# What you have to do
Continue the reader comments on contextual and utility advertising, starting right after their last sentence.

# Given text
5 Responses to “News Hacking: Journalism in the Digital Era – Contextual and Utility Advertising”

  1. So not only hyperfocus on ad placement, but making the ads do stuff. So, taking the E-Trade example – if someone were logged into their E-Trade account and were browsing Thoughtscream Finance, the E-Trade ad, if it appeared, would let them take actions in relation to the stocks of the various corporations mentioned in a particular article? I can see where that would be useful for some people.

    Howevah, I can see some difficulties. What if advertisers want exclusivity to certain articles or ads, like the ones talking about products. If Apple, say, only wants Apple ads anytime Apple products are discussed, then people looking to make comparisons to other brands are left out, and only have a list of places where they can get Apple Stuff. That situation would make me less likely to pay any attention to the ads, and probably add a snide comment about the autoerotic nature of such advertisement.

    How do you solve that problem?

  2. That shouldn’t be too much of a problem, dependent on the individual company’s policy. I’m personally highly disinclined towards exclusivity deals – it exacerbates the conflict of interest scenario significantly and locks out alternate advertising sources as well, making them harder to approach later on.

    But the conflict of interest is the real killer. This theorized structure only works if it can consistently break stories, and being reliant on a single advertiser like that inherently locks us out of half the stories regarding that advertiser – we might be able to legitimately break the story on the iPhone 4G, for example, but at the cost of coverage of Apple-related controversies. That would severely impact the publication’s brand strength – to the point where even ten million a year for exclusivity would still be far short of what it’d take to tempt me.

# Stored dataset items
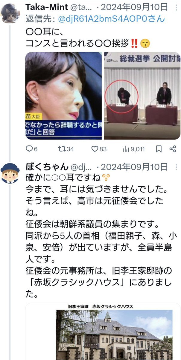181x360 pixels.
Task: Open the woman's face photo in tweet
Action: [63, 96]
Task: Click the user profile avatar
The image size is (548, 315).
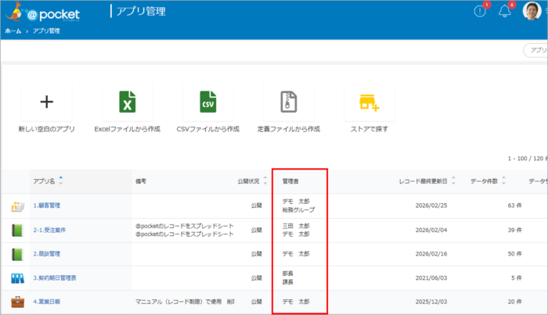Action: [532, 11]
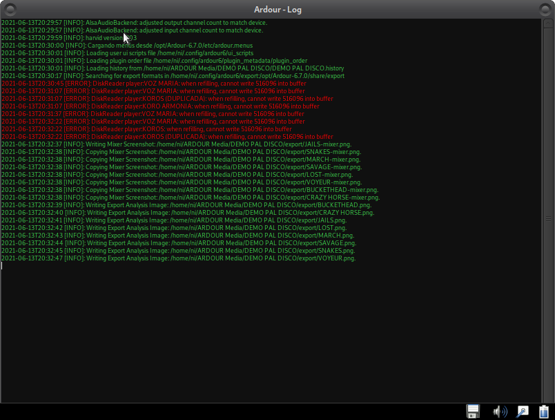Click the 'Loading history from' log line
Image resolution: width=555 pixels, height=420 pixels.
point(173,68)
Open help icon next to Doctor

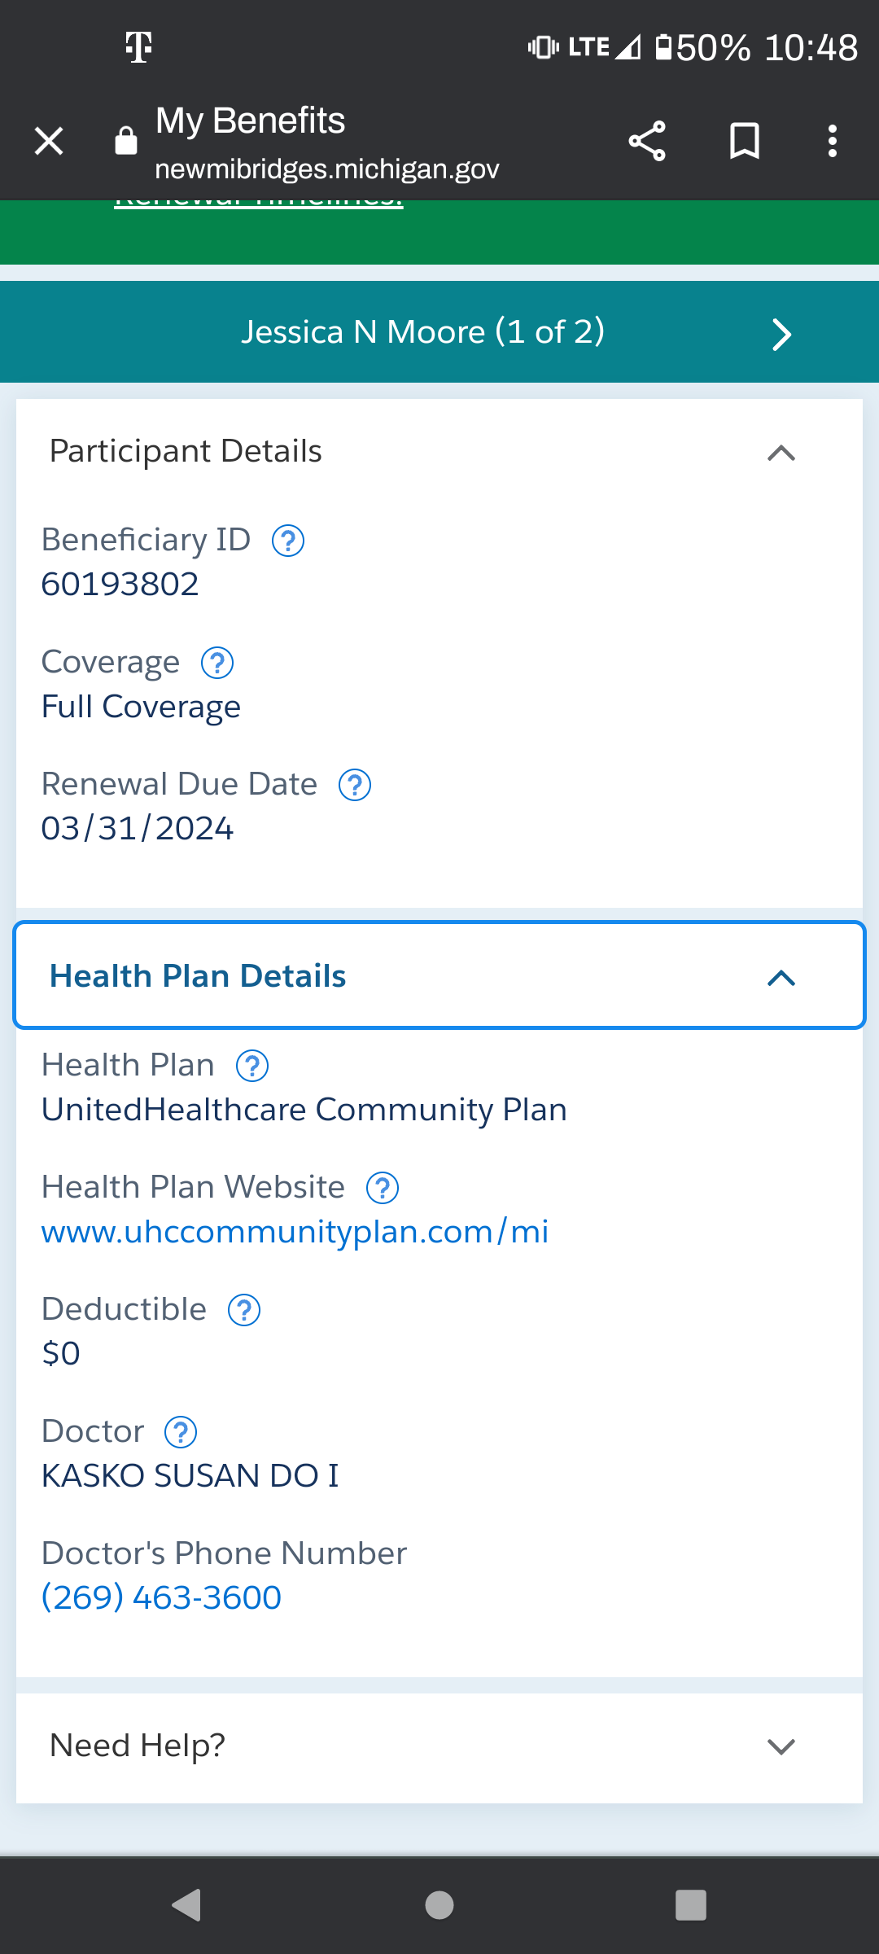(181, 1432)
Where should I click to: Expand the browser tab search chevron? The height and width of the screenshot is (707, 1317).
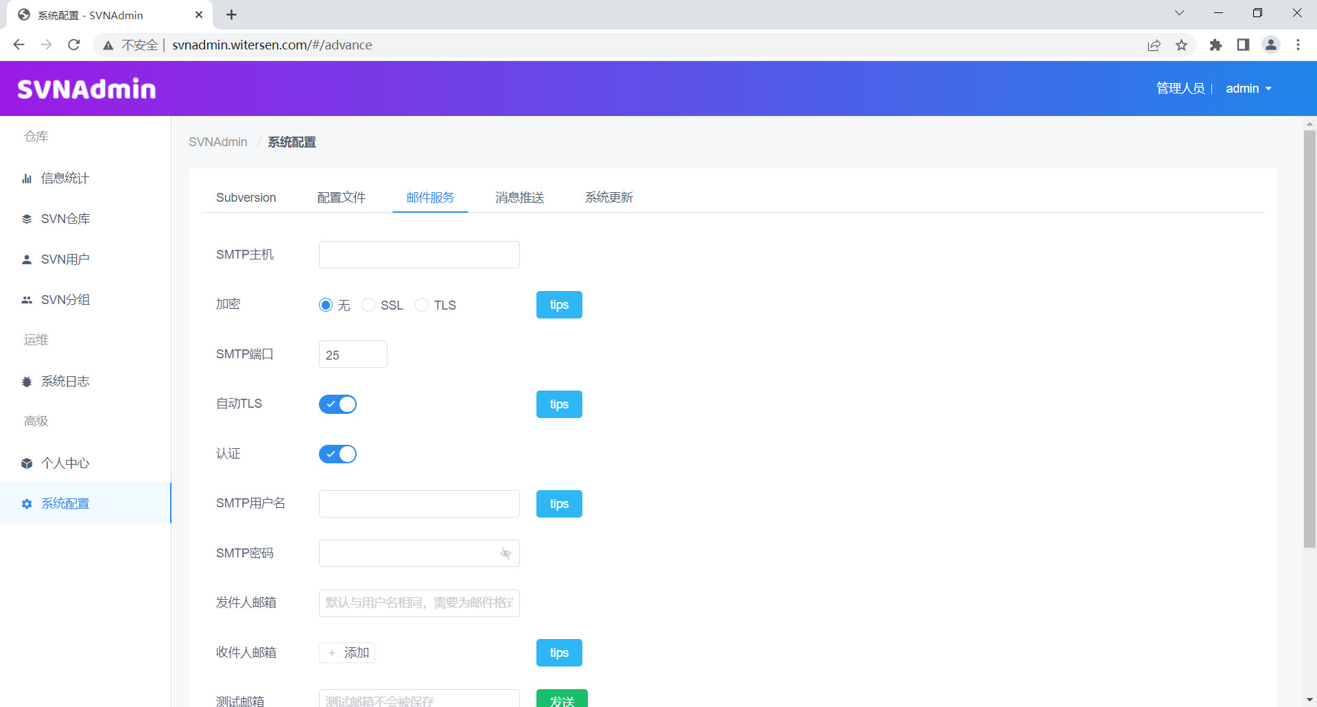[x=1179, y=13]
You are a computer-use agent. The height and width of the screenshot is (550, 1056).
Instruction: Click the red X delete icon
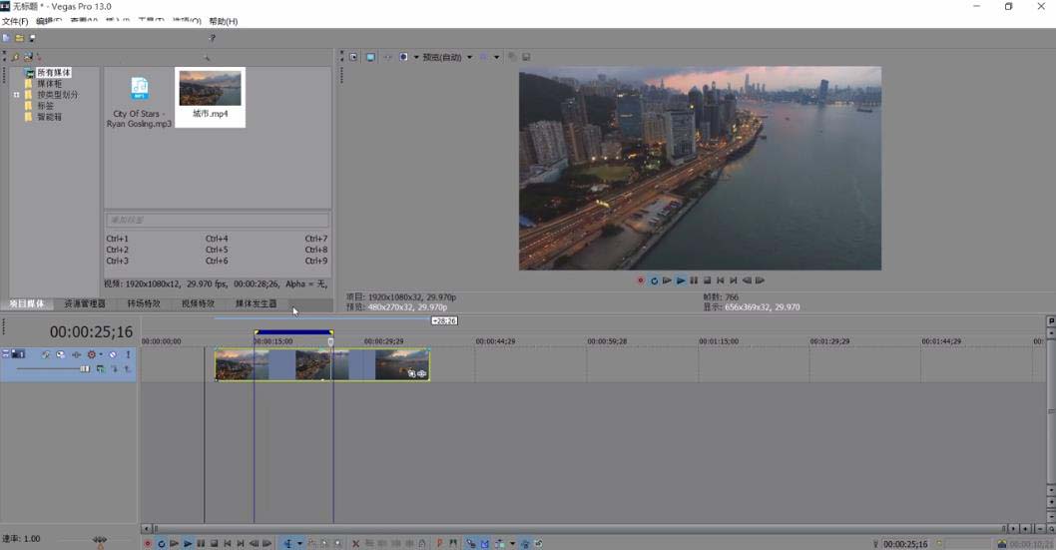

# Solved problem
  3. Fair enough. Do you expect, then, to have lots of advertising revenue come from the rival companies whenever you have a story about things going badly for one player in the market?

    And when it comes to comparison shopping and the like, will those rival companies be willing to play nice and sit so very close to each other, where someone can easily make comparisons across the board?

  4. On the first point, /yes/. A bidding war for exposure is especially welcomed. It’s a boost to revenue, sure, but it’s also a shadow incentive – not only do we make bank by helping companies sell their products, we /still/ make bank by tearing down bad products. In an economic environment without a true monopoly, that kind of setup is ideal for a publication’s integrity.

    As for the second issue… honestly? No idea. The only way to find out is to implement, then see if anybody buys it.

  5. Mmm. So you make money from competitors trying to get their products on the page of “Apple disaster!” and you also gain cred with the readers by being unafraid to say “This sucks”, regardless of who manufactured “This.” Genius plot, so long as there’s always things going wrong for everyone. Otherwise, the fanboyism accusations start.